引張強度及び破断伸びは、JIS Z 2201の5号試験片を用いて、JIS Z 2241に準拠して評価した。均一伸びは、最高荷重に達した際の公称伸びである。穴広げ試験は日本鉄鋼連盟規格JFS T 1001−1996記載の試験方法に準拠して評価した。結果を表3に示す。表3のTS[MPa]は引張強度、uEL[%]は均一伸び、tEL[%]は破断伸び、λ[%]は穴広げ率である。
製造No.1〜10は、本発明の鋼板であり、590MPa以上の引張強度を有し、均一伸びが17%以上で破断伸びに優れ、穴広げ率が80%以上と高く、加工性が良好である。
一方、製造No.11は、Cの含有量とSiの含有量との比[C/Si]が少ないため、フェライト単相になり、強度が低くなっている。なお、製造No.11は、引張強度が低いため、C/Siは0.035未満であるが、穴拡げ性が高くなっている。
製造No.12は、C/Siが少ないため、強度および穴広げ性が低くなっている。
製造No.13、14はCの含有量が多く、C/Siが大きいため、マルテンサイトが硬化してフェライトとの強度差が大きくなり、穴広げ性が低くなっている。

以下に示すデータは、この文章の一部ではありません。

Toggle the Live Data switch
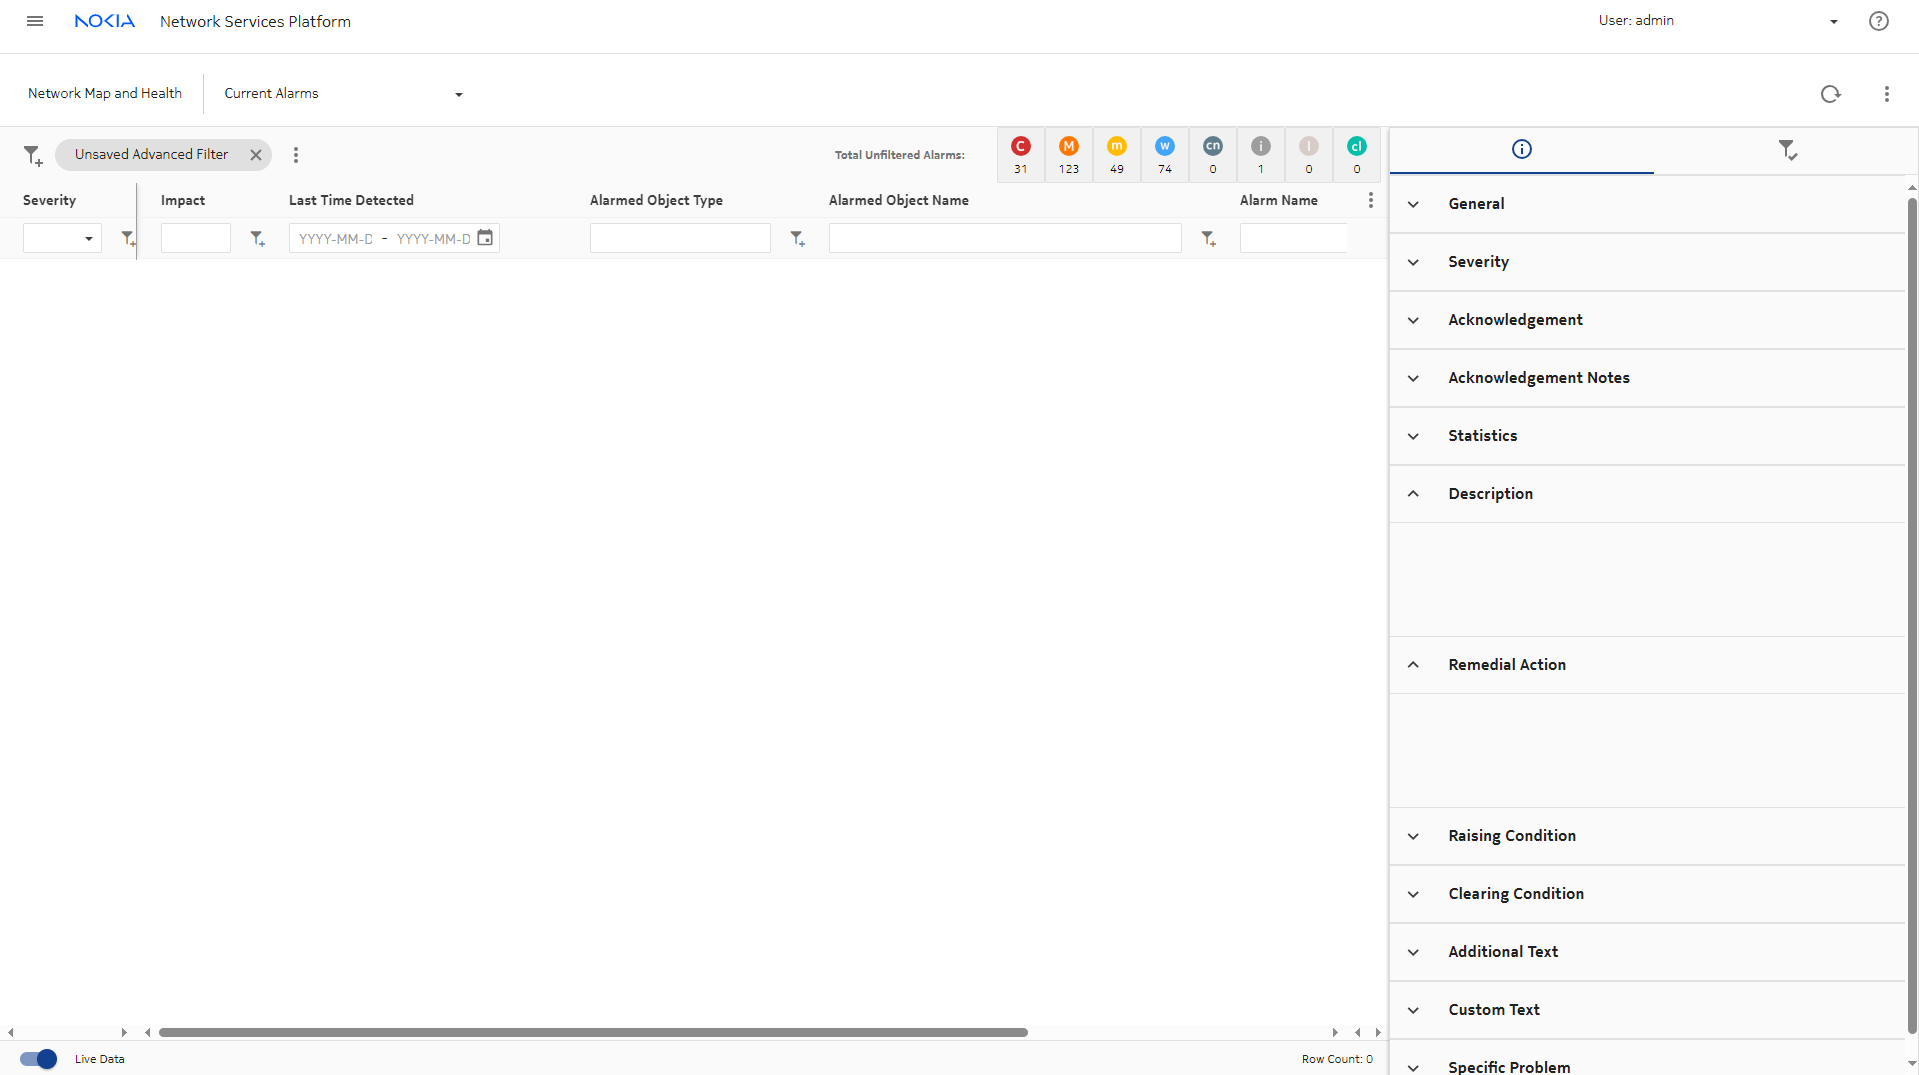Viewport: 1919px width, 1075px height. coord(39,1059)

製造No.15、16は、Siの含有量が少なく、Cの含有量とSiの含有量との比C/Siが高いため、マルテンサイトとフェライトとの強度差を軽減できず、穴広げ性が低くなっている。
一方、製造No.17は、C/Siが低く、フェライトが硬化して、穴広げ性が低くなっている。
また、製造No.18は、Mnの含有量が多いため、マルテンサイトの体積率が増加してフェライトの体積率が減少し、延性及び穴拡げ性が低くなっている。
製造No.19は、水冷停止温度が高く、空冷時にフェライト変態が十分に進行しないため、フェライトの体積率が減少し、延性が低くなっている。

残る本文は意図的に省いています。